See § 16-3-114, W.S. 1977.

"`* * * [S]uch a cause as justifies an employee's voluntarily leaving the ranks of the employed and joining the ranks of the unemployed; the quitting must be for such a cause as would reasonably motivate in a similar situation the average able-bodied and qualified worker to give up his or her employment with its certain wage rewards in order to enter the ranks of the compensated unemployed. The terms "good cause" and "personal reasons" connote, as minimum requirements, real circumstances, substantial reasons, objective conditions, palpable forces that operate to produce correlative results; adequate excuses that will bear the test of reason; just grounds for action. * * *'" Sage Club, Inc. v.
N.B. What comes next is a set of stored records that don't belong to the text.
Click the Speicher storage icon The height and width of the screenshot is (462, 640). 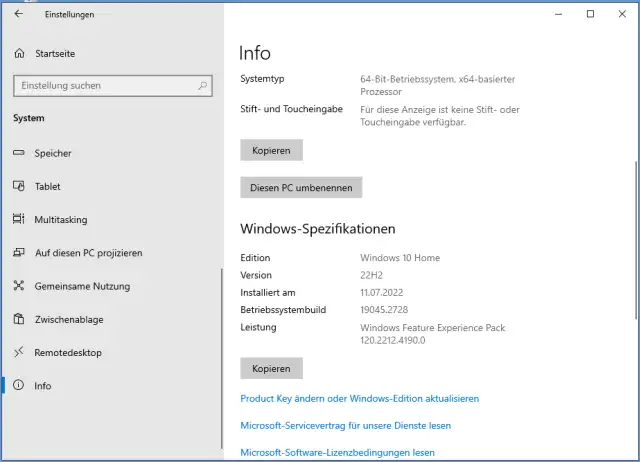18,153
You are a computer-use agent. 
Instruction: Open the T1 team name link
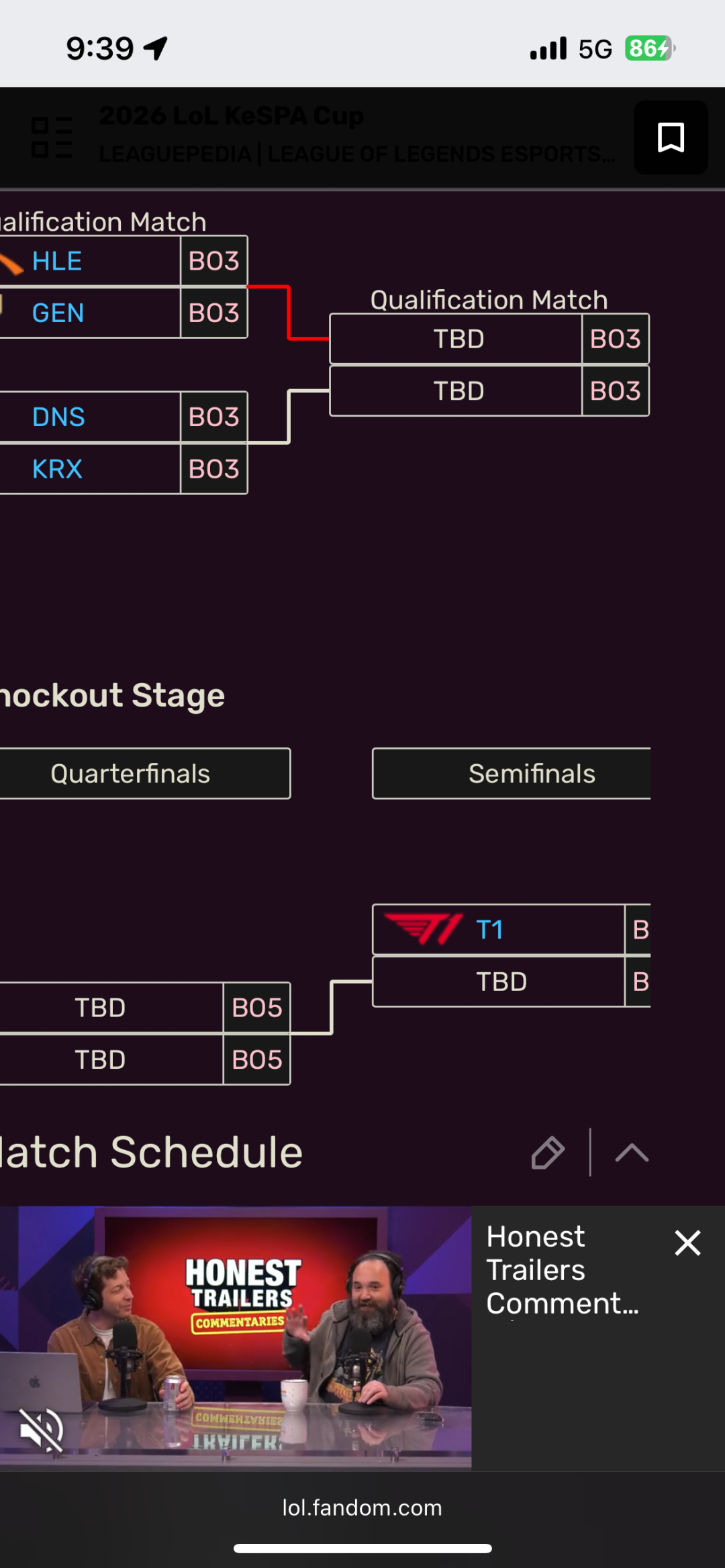coord(489,929)
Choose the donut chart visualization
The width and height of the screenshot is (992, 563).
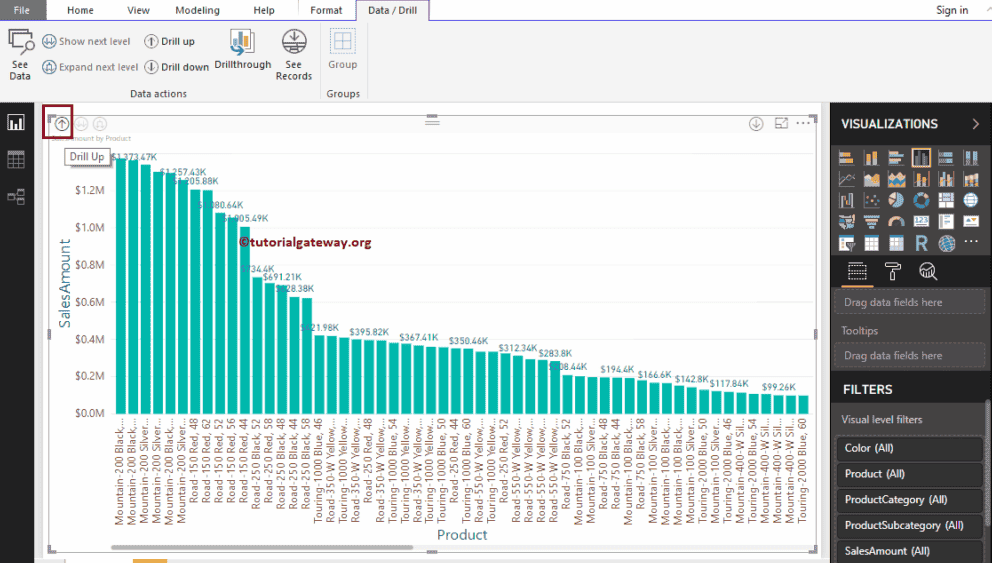921,201
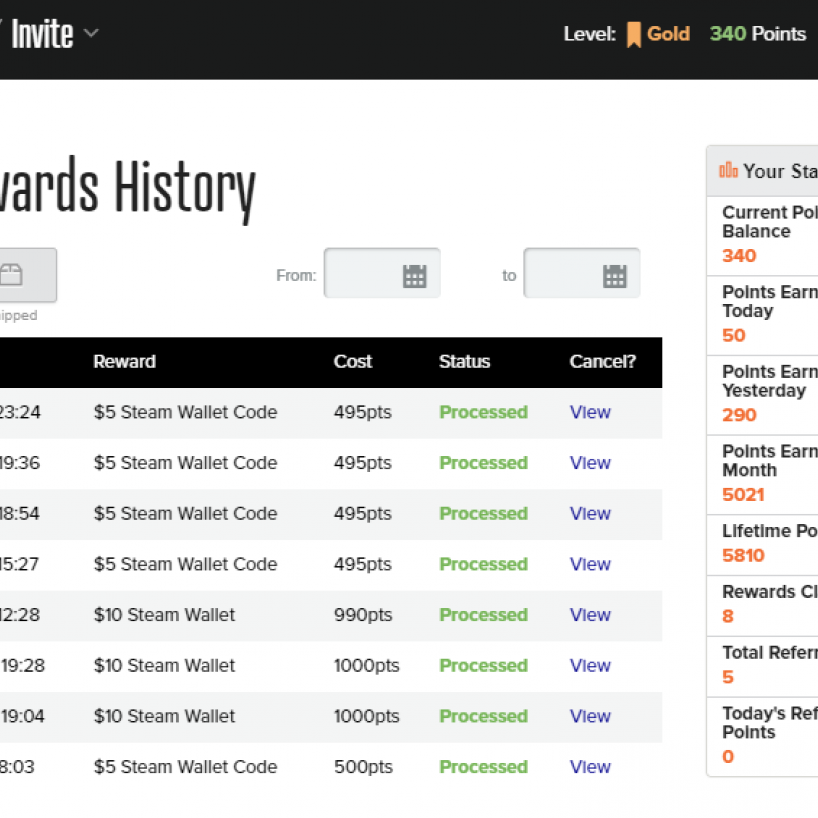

Employment Security Commission of Wyoming, Wyo., 601 P.2d 1306, 1310 (1979), quoting from 81 C.J.S. Social Security and Public Welfare § 226a, pp. 448-452.

*15 The State of Wyoming concurred that an unsafe place to work could constitute good cause under the purview of § 27-3-311 and § 27-3-312, W.S. 1977, 1985 Cum.Supp., as recently defined and confirmed in Sage Club, Inc. v. Employment Security Commission of Wyoming, supra. See also Scott v. Fagan, Wyo., 684 P.2d 805 (1984).

With the acceptance by the State of the legal standard to be applied, the remaining question is sufficiency of the evidence to meet the burden of the employee to prove that in this case of a voluntary work termination good cause did exist because of a contended unsafe place to work. Sage Club, Inc. v. Employment Security Commission of Wyoming, supra. The administrative agency found adversely.

By application of the established rule of appellate consideration, we affirm the administrative agency by finding substantial supporting evidence. Utah Power & Light Co. v. Public Service Commission of Wyoming, Wyo., 713 P.2d 240 (1986). See also Employment Security Commission of Wyoming v. Young, Wyo., 713 P.2d 198 (1986); and State v. Weisz & Sons, Inc., Wyo., 713 P.2d 176 (1986).

Affirmed.

NOTES

[1] The appeal in this case essentially involves no question of law and presents only a question of the sufficiency of the evidence to sustain the administrative action. In adopting the 1983 amendment to Rule 12.09, W.R.A.P., this court assumed that normally cases such as this would be reviewed by the district court rather than certified directly to this court. This presumably would provide for an earlier and less expensive resolution for the parties. In this instance, however, the case was certified without review by the district court. While there may have been exigent circumstances justifying that approach, the record does not inform us about them. It would be helpful if the district court in such instances would provide in the record an explanation of the justification for certification.

[2] Contested issues of fact included the dispute as to whether the employee quit to trap full time, the effect of continued part-time employment after full-time termination, and the intrinsic safety of the workplace, involving employment conditions wherein conflicting evidence was presented but upon which both the hearing examiner and the commission determined adversely to the employee. A detailed discussion of the contention of the parties in regard to the electric shock from the saw, the plywood that fell down, the temporary ramp, and the later-discovered staph infection, would serve no additional purpose by repetition and evaluation in this decision but to denominate that a conflict in fact did exist wherein substantial evidence in support of the decision was admitted into evidence at hearing. We do not undertake to reconstruct by opinion detail, except to observe that substantial evidence with probative value did exist to justify the decision of the administrative agency.